Mar 16, 2023
On 8 March 2023, China announced its accession to the Convention Abolishing the Requirement of Legalization for Foreign Public Documents (concluded on 5 October 1961, “Apostille Convention”), which will go into effect for Mainland China on 7 November 2023 (it is already in effect in the Hong Kong and Macau Special Administrative Regions). The Apostille Convention simplifies the process of certifying public documents for use in the over 120 acceding members. China’s accession to the Apostille Convention will be a welcomed change for many – foreign and domestic entities and individuals – needing to use foreign public documents within China.
For decades, the legalization of public documents has been required for many operating in China. Foreign certificates of incorporation (or their equivalent), documents notarized outside of China, birth and marriage certificates among others have all had to be legalized before acceptance by domestic Chinese officials and courts. Currently, the legalization process is complex. It often requires that certified or notarized public documents be obtained in the country of issuance, then legalized by a Chinese consulate or embassy in that country, and then ultimately submitted to relevant officials. Often, between initial issuance and legalization, one or more additional certifications are needed. Moreover, legalization processes differ from country to country, and even from state to state and region to region. It is time-consuming as well: if things go quickly, legalization can be done in a month, but more often than not, it takes at least twice that long (especially since the pandemic).
As you may imagine, for years Chinese officials such as the State Administration of Market Regulation (or the SAMR) have required that foreign public documents be legalized. The legalization process has been one of the most time-consuming and costly steps for foreign investors when establishing Wholly Foreign Owned Enterprises (“WFOE”), Joint Ventures (“JV”) or any other type of entity, making certain corporate changes, as well as completing many other transactions (e.g., the Real Property Exchange Registry has also been known to require legalized passport copies and powers of attorney). Chinese courts and other authorities often require the legalization of foreign documents to be used in litigation (including evidence), which can add additional time and complexity to legal proceedings in Mainland China.
Once the Apostille Convention takes effect on 7 November 2023, it is expected that many foreign public documents for use in China will only need to be apostilled, instead of legalized. If the Apostille Convention is implemented by Chinese government authorities as expected, it will eliminate the need to send public documents to a Chinese embassy or consulate (where legalization occurs), and in some cases, avoid additional certification steps along the way. The time needed to obtain and submit required documents should go from weeks to days, thereby cutting down the time and cost of establishing entities, completing certain corporate changes, completing transactions, and initiating legal proceedings, among other things. It is possible that these changes will reduce the time needed to establish a Chinese WFOE or JV by up to 50%.

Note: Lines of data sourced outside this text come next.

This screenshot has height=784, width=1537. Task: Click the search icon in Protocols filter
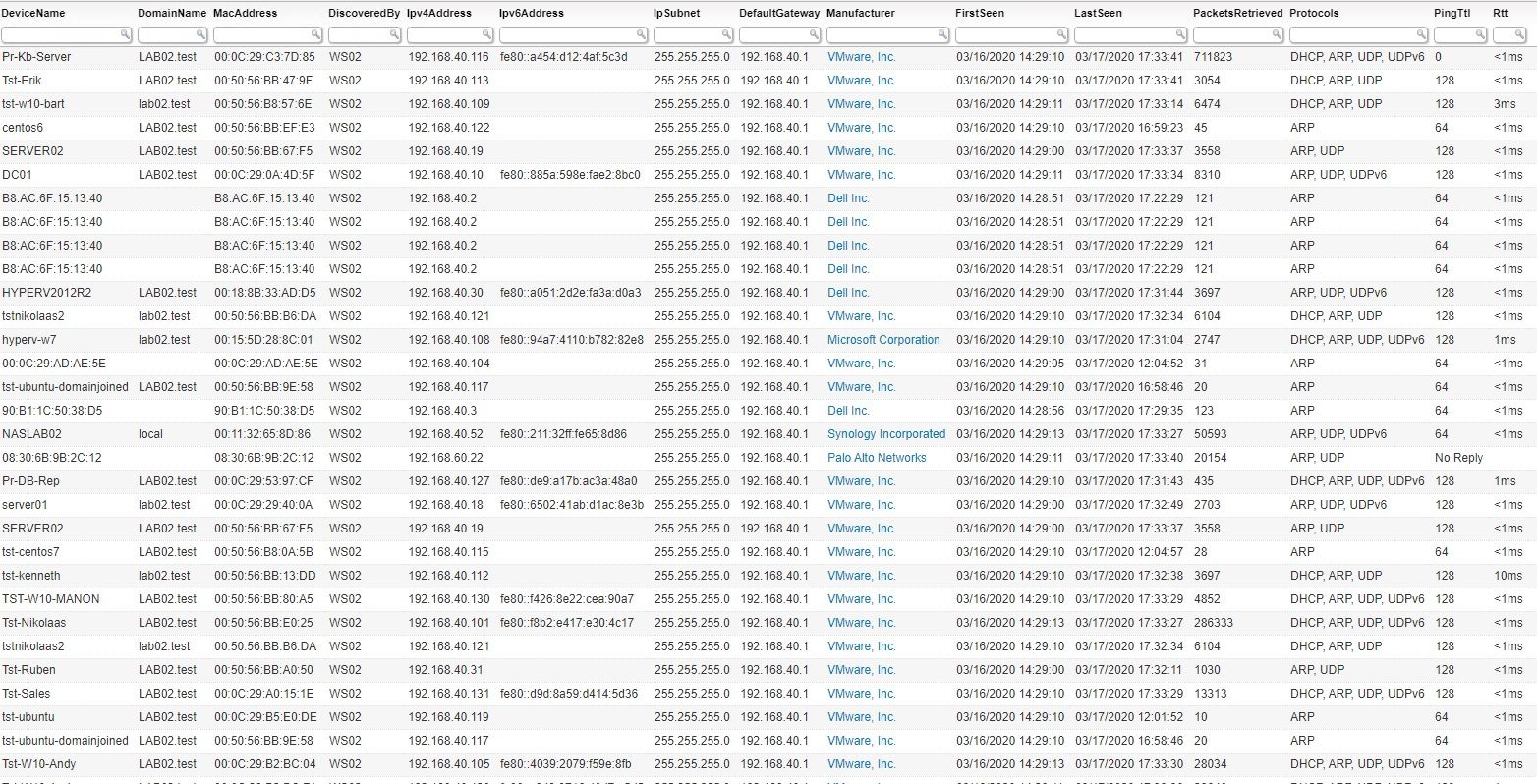[x=1419, y=34]
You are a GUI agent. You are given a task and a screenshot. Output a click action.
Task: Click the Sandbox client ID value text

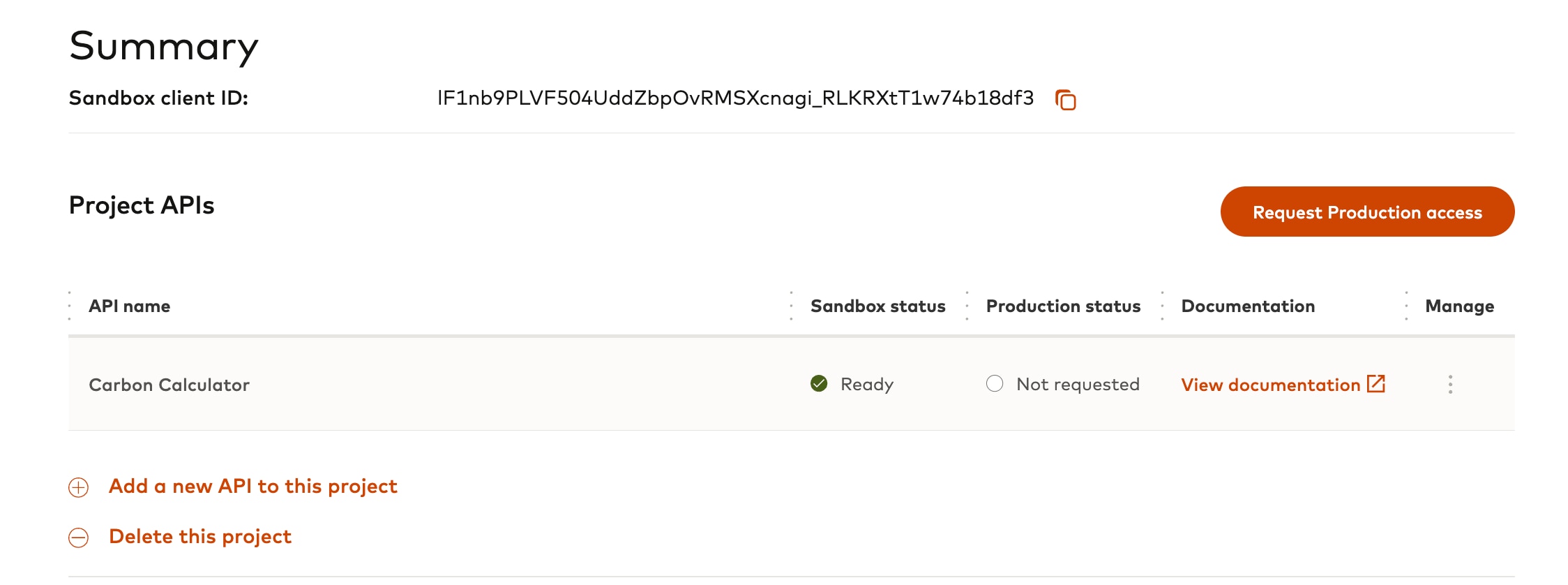point(735,98)
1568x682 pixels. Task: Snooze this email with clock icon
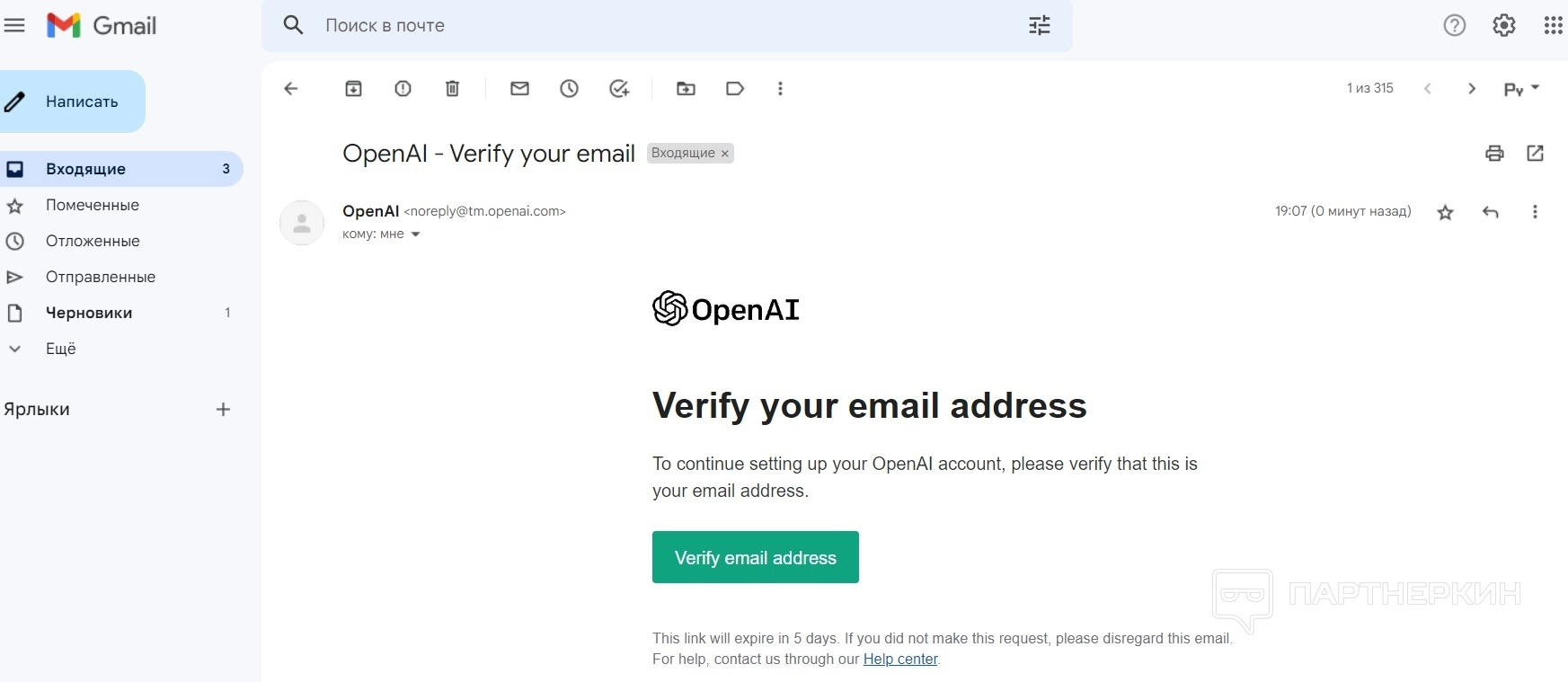pos(569,88)
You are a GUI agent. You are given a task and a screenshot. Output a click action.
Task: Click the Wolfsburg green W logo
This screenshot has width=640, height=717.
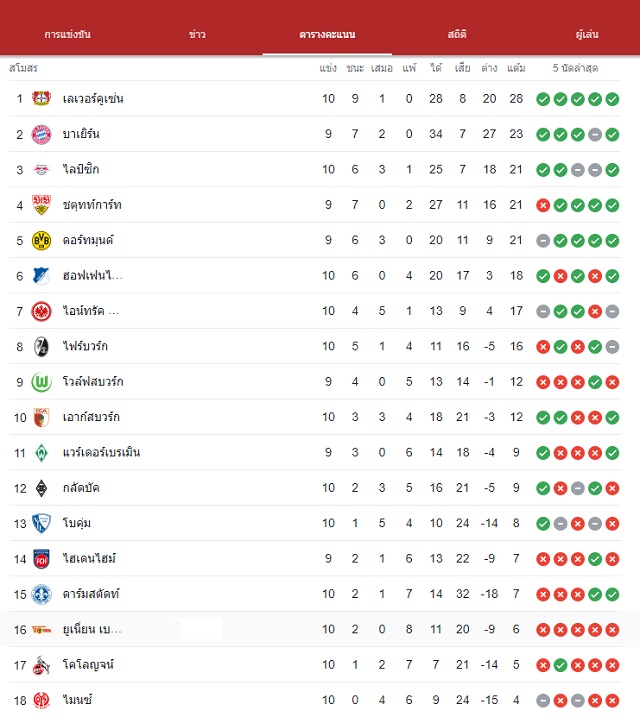[x=41, y=382]
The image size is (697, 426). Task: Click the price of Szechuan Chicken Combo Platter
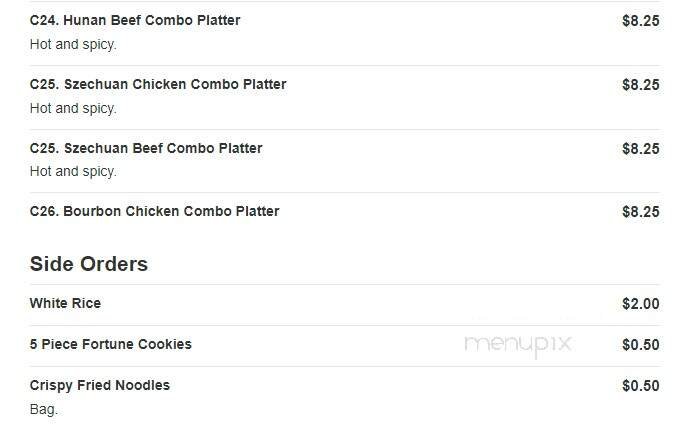click(640, 85)
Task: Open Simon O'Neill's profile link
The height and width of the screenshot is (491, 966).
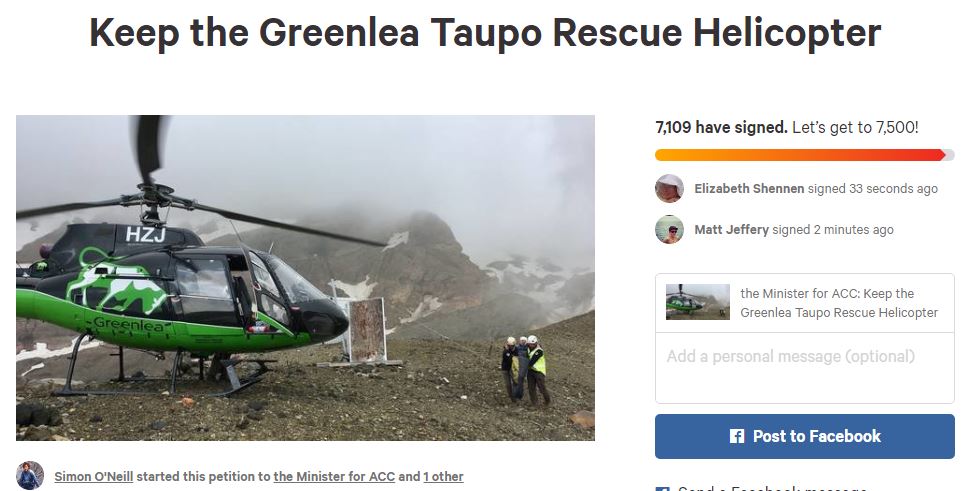Action: tap(94, 476)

The Apostille Convention is expected to significantly benefit businesses and individuals dealing with China, and technically it should apply upon effectiveness, as the Civil Procedure Law of the People’s Republic of China (“Civil Procedure Law”) stipulates that the provisions of international treaties (such as the Apostille Convention) should prevail over conflicting provisions in domestic law. In practice, however, Chinese courts and government authorities may be slow in implementation. Moreover, Article 271 of the Civil Procedure Law only requires Chinese courts to accept legalized (not apostilled) foreign-related powers of attorney. The same applies to evidence to be used in Chinese courts under Article 16 of the Several Provisions of the Supreme People’s Court on Evidence for Civil Actions. It remains to be seen if these laws will be modified to fully implement the Apostille Convention in the near future, and better clarify the scope of public documents that will require apostille or legalization.
In summary, China’s accession to the Apostille Convention is a welcomed change that is expected to help “grease the wheels” of a number of governmental processes in China. Moreover, it is one in a string of recent signals to the international community from China that it has resolved to further open its doors to international trade and investments and facilitate commercial exchange.